The strength of the show -- for me -- is its variety. Otherwise each episode would consist of the following elements (sadly enough of them DO follow this formula):
  1. Xena and Gabrielle arrive in the middle of a conflict which consists of either "powerful evil character versus powerless peasants" or "two powerful characters fight each other without regard for the damage done to the powerless peasants."
  2. Xena and Gabrielle get separated for whatever reason.
  3. Xena must prove that she is really trying to help.

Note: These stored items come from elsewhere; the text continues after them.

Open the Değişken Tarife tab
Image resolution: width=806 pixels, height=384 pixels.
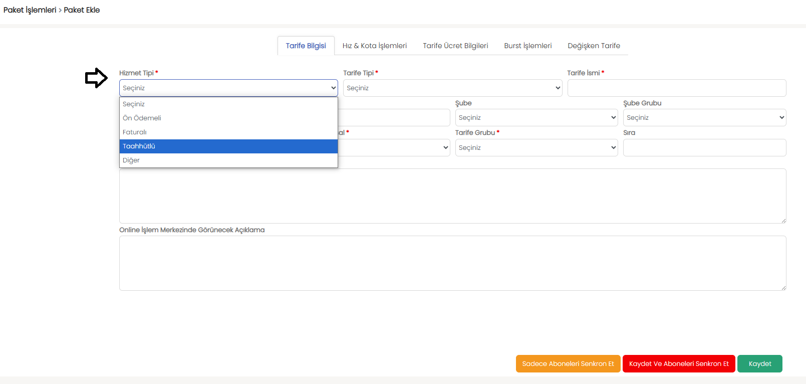[594, 46]
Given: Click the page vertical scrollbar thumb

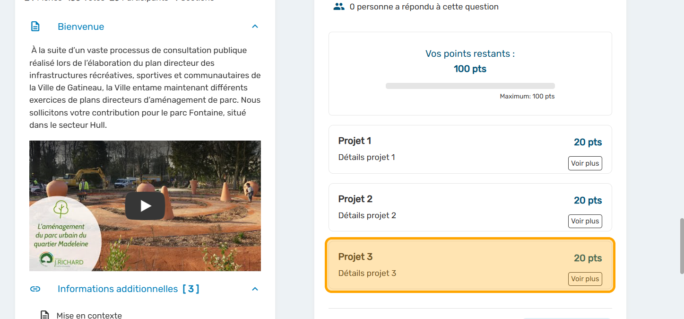Looking at the screenshot, I should click(681, 246).
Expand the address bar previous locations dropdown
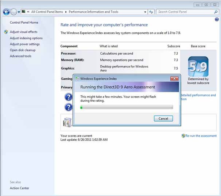Screen dimensions: 221x196 coord(145,12)
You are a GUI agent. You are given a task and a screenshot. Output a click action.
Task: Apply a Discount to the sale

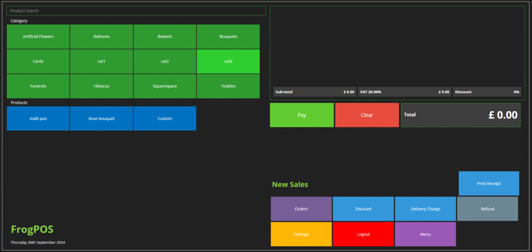pos(363,209)
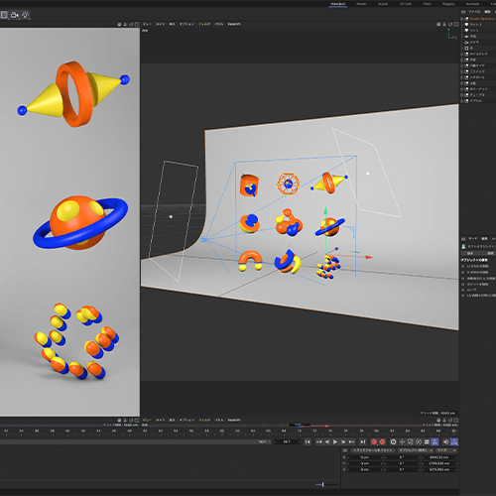The height and width of the screenshot is (496, 496).
Task: Click the Play forward button
Action: click(335, 441)
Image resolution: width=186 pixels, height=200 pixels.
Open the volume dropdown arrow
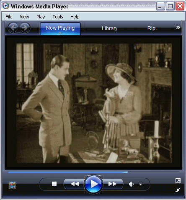[x=140, y=185]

She usually does this by fighting the "good character" and then refusing to kill him when she wins.
  4. Gabrielle falls in with a hunky guy/soulmate.
  5. When Xena and Gabrielle are finally reunited, there's a huge fight based around some new gimmick.
  6. After the fight, everybody apologizes to Xena for doubting her, and Gabrielle looks sad as her guy either dies or is forced to leave.
  7. The Moral Is Announced. A joke is made at the moral's expense.
Be that as it may, the episodes deviate enough from this (and some of them REALLY deviate) to keep it fresh and interesting.

I still don't really CARE what happens next -- it's mainly a good thing to watch while I'm eating dinner -- but I'm genuinely liking the show, and hopefully I'll continue to like it as it goes on.

1 comment:

by chance said...

Bravo!! lol 'Hooves and Harlots' is an alright episode to me personally, it didn't really leave an impression on me. The episode near the season finale 'The Greater Good' and the finale itself ('Is There a Doctor in the House?') did. I also like 'Callisto' as well, but bot the episode and character are terrible over-rated which really deviates from me truly enjoying it. 'Death Mask' was also a good plot but the terrible casting of the villain (who plays a key character in Xena's back story) ruined everything.

But 'Destiny' more than makes up for it, with a much more [additional] convincing antagonist (Karl Urban from the 'Lord of the Rings' films plays Julius Caesar. The New Zealand acting pool is small isn't it?). All of this probably doesn't make ANY sense to you right now but I thought I'd mention it, lol.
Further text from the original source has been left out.